§ TASKS TO PERFORM
• a. In the horse feeding text, write out the passage starting with "They all have" and going on through "benefiting bone health.", substituting "plant" for "legume".
• b. Say whether each statement agrees with the horse feeding text, answering yes or no and quoting the deciding words: (i) pasture is the horses' main source of calories; (ii) all of the horses get lucerne chaff in the evening feed; (iii) soy bean meal is fed mainly for its calcium content.

§ TEXT PASSAGE
:::::

The main source of calories for our horses is pasture. We only add feed that is missing from pasture.

They all have slightly different diets, but here is what they all get in common, and why these ingredients are beneficial:


Lucerne

Lucerne, also known as alfalfa, is a nutrient-rich legume. It is high in protein, vitamins, and minerals, making it an excellent source of energy. Lucerne can aid in maintaining healthy weight, promoting muscle development, and supporting overall growth. We are adding it for its high calcium content benefiting bone health.

We buy straight lucerne hay direct from the farmer. We are buying straight lucerne this season because the horses also have access to abundant pasture - if it was drought and they had less pasture we would buy a grassy lucerne because it would be adding calories that pasture was not providing. All horses get hay in the morning. The younger horses get lucerne chaff in the evening feed. We have recently changed from one brand to another, because it was becoming predictably very dusty, which was a concern for respiratory health. The two geriatric horses get no chaff in their hard feed (a mash), instead they receive more hay in the evening.


Soy Bean Meal

Soy bean meal is a valuable protein source. It is easily digestible. We feed it mainly for essential amino acids necessary for muscle repair and growth - including lysine for topline.

:::::

§ EXTRACTED RECORDS
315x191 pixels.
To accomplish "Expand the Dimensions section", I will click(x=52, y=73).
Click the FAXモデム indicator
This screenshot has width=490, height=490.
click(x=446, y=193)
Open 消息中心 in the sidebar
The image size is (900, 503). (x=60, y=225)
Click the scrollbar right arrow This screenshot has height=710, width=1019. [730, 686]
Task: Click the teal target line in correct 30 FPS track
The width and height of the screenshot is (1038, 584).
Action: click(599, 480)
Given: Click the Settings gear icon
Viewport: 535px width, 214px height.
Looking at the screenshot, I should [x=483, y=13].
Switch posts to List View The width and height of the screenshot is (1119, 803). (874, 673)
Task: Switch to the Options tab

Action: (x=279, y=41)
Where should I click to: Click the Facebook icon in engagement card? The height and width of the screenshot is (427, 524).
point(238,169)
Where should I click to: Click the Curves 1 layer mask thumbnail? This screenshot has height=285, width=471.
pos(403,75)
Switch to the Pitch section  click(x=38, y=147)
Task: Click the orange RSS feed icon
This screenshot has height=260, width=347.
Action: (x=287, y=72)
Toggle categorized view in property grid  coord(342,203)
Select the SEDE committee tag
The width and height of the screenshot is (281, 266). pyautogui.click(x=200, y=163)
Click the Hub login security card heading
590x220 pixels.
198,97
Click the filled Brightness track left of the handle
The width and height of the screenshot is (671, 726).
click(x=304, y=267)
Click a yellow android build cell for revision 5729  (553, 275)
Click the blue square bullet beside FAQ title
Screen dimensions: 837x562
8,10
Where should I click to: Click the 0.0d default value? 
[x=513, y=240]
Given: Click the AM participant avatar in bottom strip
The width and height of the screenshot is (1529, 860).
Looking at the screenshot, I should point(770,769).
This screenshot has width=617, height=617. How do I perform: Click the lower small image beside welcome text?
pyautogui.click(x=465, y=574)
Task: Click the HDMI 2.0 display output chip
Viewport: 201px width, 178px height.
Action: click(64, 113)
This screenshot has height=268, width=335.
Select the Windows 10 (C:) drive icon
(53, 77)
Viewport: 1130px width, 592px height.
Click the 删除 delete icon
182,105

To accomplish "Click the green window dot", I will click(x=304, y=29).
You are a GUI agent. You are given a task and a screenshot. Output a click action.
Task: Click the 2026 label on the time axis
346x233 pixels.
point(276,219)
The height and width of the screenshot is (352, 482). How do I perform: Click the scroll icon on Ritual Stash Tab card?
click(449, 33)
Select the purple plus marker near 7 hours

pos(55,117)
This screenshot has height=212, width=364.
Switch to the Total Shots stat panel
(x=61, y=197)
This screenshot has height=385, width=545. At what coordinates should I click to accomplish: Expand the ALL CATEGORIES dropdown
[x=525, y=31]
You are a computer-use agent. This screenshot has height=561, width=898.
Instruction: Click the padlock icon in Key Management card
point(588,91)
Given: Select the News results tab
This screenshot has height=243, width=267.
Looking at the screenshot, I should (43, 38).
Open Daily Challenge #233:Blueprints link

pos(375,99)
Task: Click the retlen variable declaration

:::::

§ ANSWERS IN ORDER
• a.
They all have slightly different diets, but here is what they all get in common, and why these ingredients are beneficial:


Lucerne

Lucerne, also known as alfalfa, is a nutrient-rich plant. It is high in protein, vitamins, and minerals, making it an excellent source of energy. Lucerne can aid in maintaining healthy weight, promoting muscle development, and supporting overall growth. We are adding it for its high calcium content benefiting bone health.

• b.
(i) Yes: "The main source of calories for our horses is pasture."
(ii) No: "The younger horses get lucerne chaff in the evening feed." and "The two geriatric horses get no chaff in their hard feed (a mash)"
(iii) No: "We feed it mainly for essential amino acids necessary for muscle repair and growth"